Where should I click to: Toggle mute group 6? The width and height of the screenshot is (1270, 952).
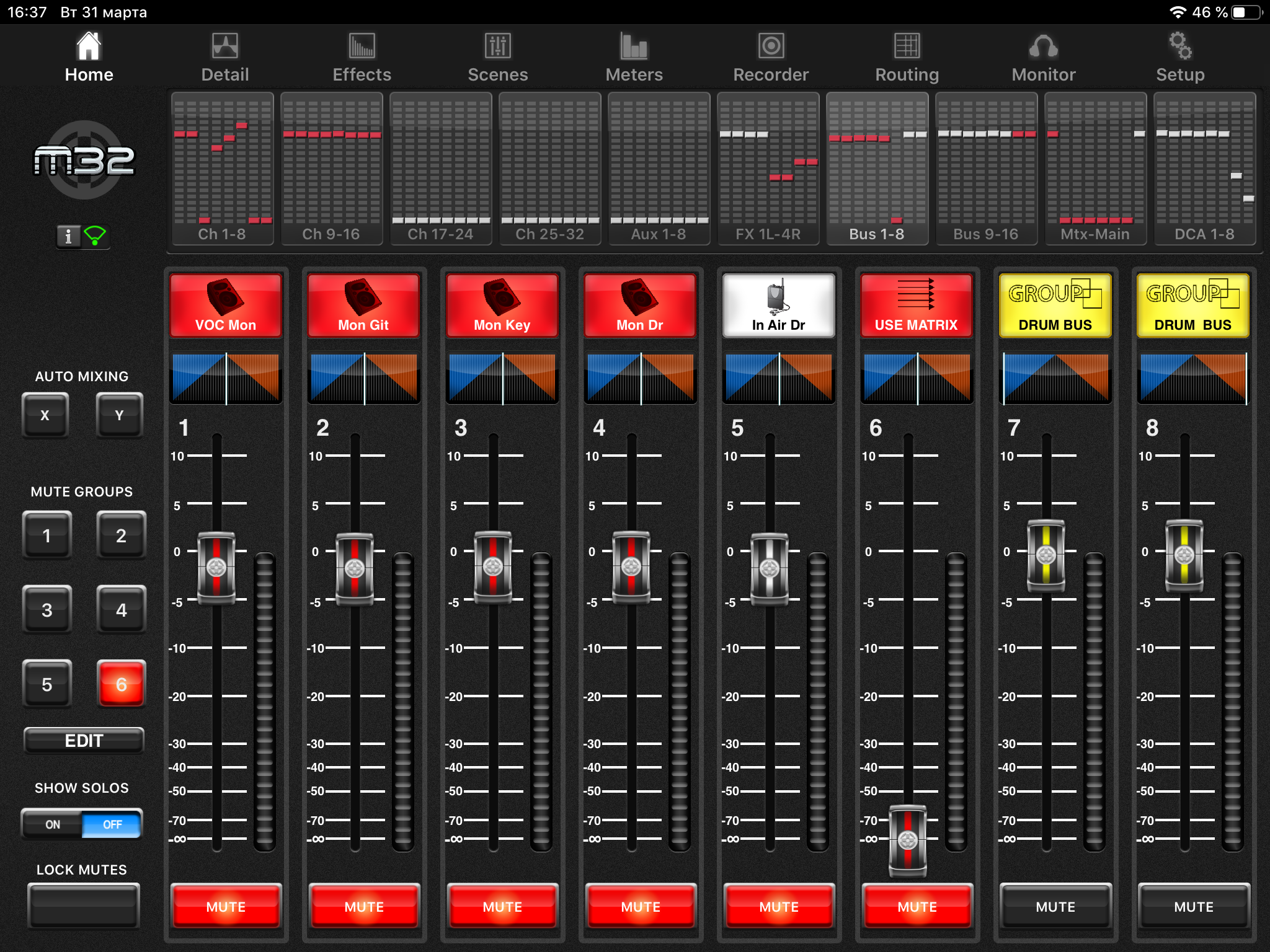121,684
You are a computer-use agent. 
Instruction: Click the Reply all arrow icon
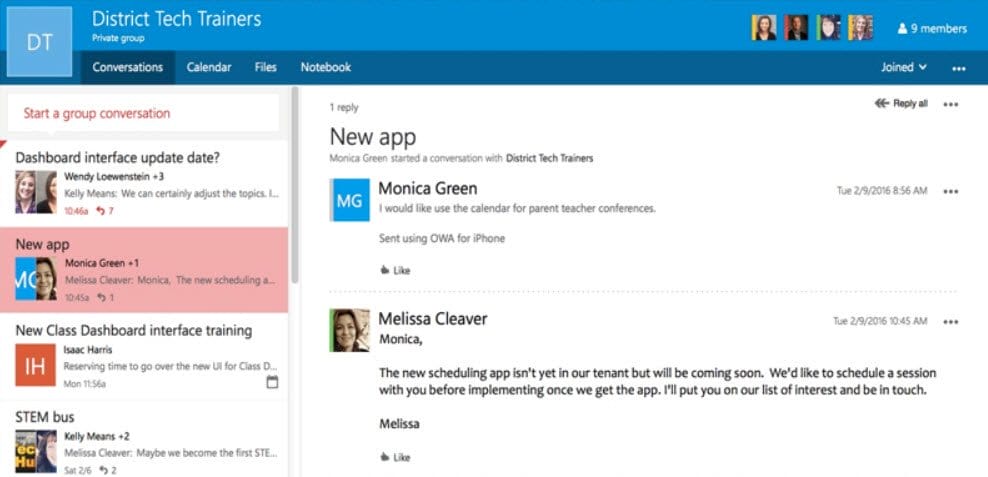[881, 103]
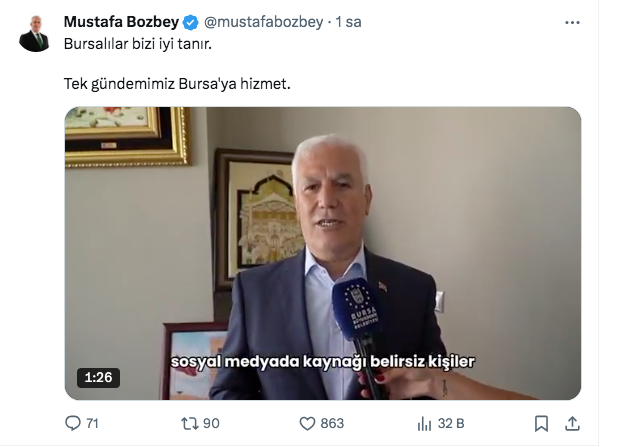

==

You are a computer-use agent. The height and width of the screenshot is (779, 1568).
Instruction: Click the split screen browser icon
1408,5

---

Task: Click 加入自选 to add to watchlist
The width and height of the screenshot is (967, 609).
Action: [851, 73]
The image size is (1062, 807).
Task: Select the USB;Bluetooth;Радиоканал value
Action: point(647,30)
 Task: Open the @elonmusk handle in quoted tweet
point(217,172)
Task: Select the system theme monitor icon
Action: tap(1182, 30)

• **What the exercise asks**: Copy out every line that contains the word "height".

• **Exercise response**:
Where should I click to: Toggle mute group 6? The width and height of the screenshot is (1270, 952).
You are a computer-use agent. The height and width of the screenshot is (779, 1568).
The width and height of the screenshot is (967, 609).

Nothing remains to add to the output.